I found it difficult to put down Elaine Pinkerton’s published diary The Goodbye Baby once I began reading. At first, I was caught up in the mind of an adolescent girl who is both intelligent and a little clueless about herself. Ultimately, I was drawn into the struggles of the woman the girl had become.
The book’s subtitle is A Diary about Adoption, and while only a tiny proportion of the entries actually mention adoption issues, clearly Elaine’s life had been greatly shaped by the events of her adoption which occurred at the age of five. Eventually, Elaine re-read her diary, and by doing so was able to begin a healing process from the “bruises of adoption.”
Today Elaine is a very self-aware, spiritual, and quite “centered” woman. Sharing her diaries with the world is a generous and courageous act. As an adoptive mother, I found them to be eye-opening.
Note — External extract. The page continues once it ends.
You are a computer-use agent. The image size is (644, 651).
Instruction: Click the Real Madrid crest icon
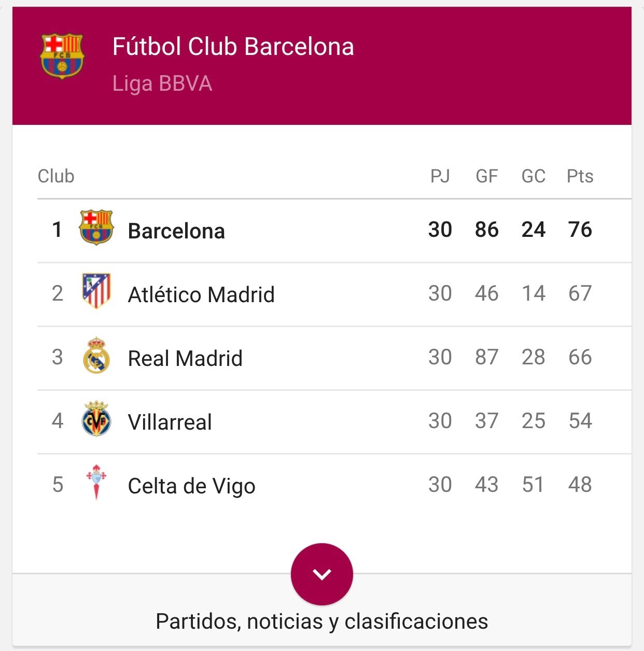click(x=96, y=356)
Like any good reading, Elaine’s book left me with a few questions, so I asked the author herself and she was kind enough to respond.
Q: When you were writing your diary as a teen, did you have any fantasies about the purpose of your diary or what would happen to it? I noticed that years after you began your diary, you bought yourself a copy of Anne Frank’s diary. After you read it, did you feel it altered your own diary writing in any way?
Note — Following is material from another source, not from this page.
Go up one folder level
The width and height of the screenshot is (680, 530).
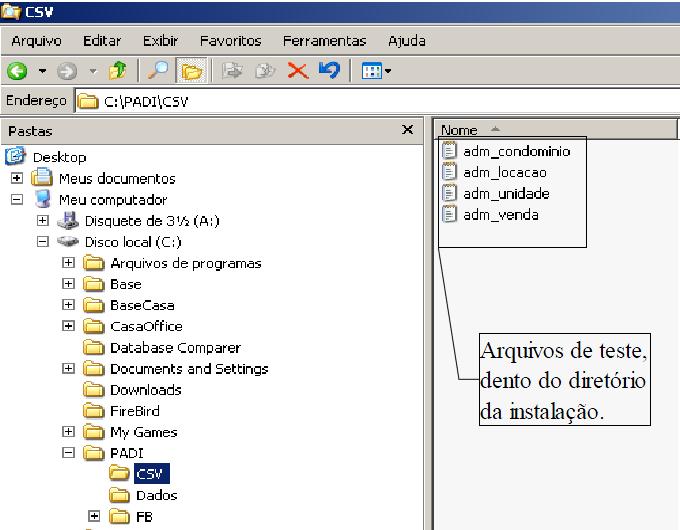pos(116,72)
A: Never in my wildest imaginings did I think that my diaries would be re-visited. They were written just for my own release and comfort, not for posterity. It never occurred to me that anything would happen to the little books in which I faithfully recorded daily thoughts and activities. When I read Anne Frank’s diary, I entered into her world. As I recall, after reading The Diary of Anne Frank, I regarded my own diary-writing as a more important activity.
Q: You call a negative state you have experienced “Edgar.” Is it depression or is it something else? If so, how is it different? If it’s depression, why do you call it by a name and not by the clinical term?
A: The reason I’ve labeled my depression “Edgar” and not just “depression”…one of my literary heroes and spiritual leaders, the late Hugh Prather, called his own sadness and doubt “Edgar.” In lectures, of which I attended many, Prather would describe waking up each morning and finding that his nemesis, a depression he referred to as “Edgar,” was right there on the pillow, teeth bared and ready to gnaw away at heart and soul. Prather spoke of beating “Edgar” back into his cage and locking him up.
Q: You seem to have been quite “boy crazy” as a teen. On March 6, 1962, you recorded that you were dating 16 boys. Do you feel your adoption played into that in any way?
A: It was hard, as I reviewed the old diaries, to read about that period of my life. I absolutely cringe at how boy crazy I was. The obsessiveness came from my hunger for love and acceptance. Despite the evidence that my adoptive parents loved me, I felt that I was a disappointment to them. And of course I knew that my birthmother didn’t love me, so I was “looking for love in all the wrong places.” I was trying in vain to prove that I was worthy of love. Instead of love, I went for popularity. And it was never enough.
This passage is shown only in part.